Cannot escape special characters in query using Java API

(Marek K) #1


I have a field which contains forward slashes (it's a usual path). I'm trying to execute this Query:

QueryBuildres.termQuery("pageId", QueryParser.escape("/my/field/val"))

and I cannot get any results. When I'm looking for 'val' only, then I get the proper results. Any ideas why is that happening? Of course without escaping it also doesn't return the results.

QueryParser.escape parses string properly( it contains "/" for every slash), but when request goes to elasticsearch it's double escaped ("\/)
Here is the log:

[2015-07-10 01:53:00,063][WARN ][] [Aaa AA] [index_name][4] took[420.8micros], took_millis[0], types[page], stats[], search_type[QUERY_THEN_FETCH], total_shards[5], source[{"query":{"term":{"pageId":"\\/path\\/and\\/testestest"}}}], extra_source[],

Also I have noticed that It works when I'm using querystring:

QueryBuilders.queryString("pageId:" + QueryParser.escape("/my/field/val"))

, but I wouldn't like to use it like that and type everything by hand.

I also have checked if it works from the console (using cURL):

curl -XGET 'http://localhost:9200/index/_search?q=pageId:\-path\/test'

(Jörg Prante) #2

What is the mapping definition and the analyzer for the field pageId?

When sending termQuery, the field is queried without analyzing. No escape needed. This is for exact match.

queryString is Lucene-based and needs escaping. It analyzes by best effort.

(Marek K) #3

Hi jprant, thank you for answer.

I didn't added any mapping definition and analyzer for the field pageId.
It's default one.
So if it's not needed then I still get zero results.

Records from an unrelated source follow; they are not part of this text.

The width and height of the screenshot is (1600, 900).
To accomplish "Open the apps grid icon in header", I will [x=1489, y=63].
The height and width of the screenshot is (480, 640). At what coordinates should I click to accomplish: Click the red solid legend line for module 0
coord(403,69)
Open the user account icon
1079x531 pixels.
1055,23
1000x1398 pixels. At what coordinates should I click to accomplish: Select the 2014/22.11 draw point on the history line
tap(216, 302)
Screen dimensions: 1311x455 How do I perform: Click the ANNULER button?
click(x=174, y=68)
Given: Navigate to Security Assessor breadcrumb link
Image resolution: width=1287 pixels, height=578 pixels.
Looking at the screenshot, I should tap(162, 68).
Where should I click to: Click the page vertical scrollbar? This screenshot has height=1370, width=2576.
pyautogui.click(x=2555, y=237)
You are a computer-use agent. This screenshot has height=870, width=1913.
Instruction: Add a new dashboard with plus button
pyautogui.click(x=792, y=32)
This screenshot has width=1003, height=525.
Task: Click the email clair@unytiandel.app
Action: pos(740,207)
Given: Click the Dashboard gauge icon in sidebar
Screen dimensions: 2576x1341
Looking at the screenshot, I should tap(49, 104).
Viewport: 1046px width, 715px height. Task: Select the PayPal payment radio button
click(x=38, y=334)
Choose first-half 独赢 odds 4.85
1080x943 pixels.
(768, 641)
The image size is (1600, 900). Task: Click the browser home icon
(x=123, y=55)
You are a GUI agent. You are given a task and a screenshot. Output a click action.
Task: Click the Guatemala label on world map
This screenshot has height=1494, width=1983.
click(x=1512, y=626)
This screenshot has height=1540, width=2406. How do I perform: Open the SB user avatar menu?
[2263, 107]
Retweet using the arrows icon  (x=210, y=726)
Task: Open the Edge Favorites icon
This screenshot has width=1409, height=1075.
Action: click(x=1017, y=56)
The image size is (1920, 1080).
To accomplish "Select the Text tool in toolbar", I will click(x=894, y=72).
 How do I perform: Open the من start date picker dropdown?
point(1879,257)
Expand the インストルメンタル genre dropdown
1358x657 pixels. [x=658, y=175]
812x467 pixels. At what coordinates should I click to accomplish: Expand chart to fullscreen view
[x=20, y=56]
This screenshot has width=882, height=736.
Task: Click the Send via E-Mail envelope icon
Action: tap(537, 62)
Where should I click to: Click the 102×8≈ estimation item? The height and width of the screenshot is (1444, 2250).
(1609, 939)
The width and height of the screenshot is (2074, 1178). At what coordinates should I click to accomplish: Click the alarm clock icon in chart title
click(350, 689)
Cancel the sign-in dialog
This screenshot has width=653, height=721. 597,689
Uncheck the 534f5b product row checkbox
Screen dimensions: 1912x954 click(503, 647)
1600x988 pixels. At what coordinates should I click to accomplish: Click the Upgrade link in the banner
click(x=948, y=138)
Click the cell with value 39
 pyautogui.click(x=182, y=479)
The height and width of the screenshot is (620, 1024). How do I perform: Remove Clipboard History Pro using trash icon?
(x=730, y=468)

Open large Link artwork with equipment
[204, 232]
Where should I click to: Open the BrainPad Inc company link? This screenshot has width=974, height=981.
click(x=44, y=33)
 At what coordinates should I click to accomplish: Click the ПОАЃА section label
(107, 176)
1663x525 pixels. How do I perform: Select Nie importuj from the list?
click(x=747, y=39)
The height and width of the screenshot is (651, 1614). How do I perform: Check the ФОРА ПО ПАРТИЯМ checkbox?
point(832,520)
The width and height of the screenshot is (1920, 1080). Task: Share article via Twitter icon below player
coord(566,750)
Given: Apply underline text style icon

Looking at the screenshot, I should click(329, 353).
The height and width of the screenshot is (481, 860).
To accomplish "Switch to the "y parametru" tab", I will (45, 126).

Do I have to add a mapping and analuzer always? I assume I should do that when I have created index, I haven't added it separately,
Index was created when i was indexing content.

(Jörg Prante) #4

You are indexing paths, like a/b/c. For this, you need to set up an analyzer. Default one can not understand paths.

(Marek K) #5

Solution for the issue:

  1. Add mapping to index for pageId. Setting "index": "not_analyzed" in pageId mapping is enough.
  2. Use filters to query pageId.

(system) #6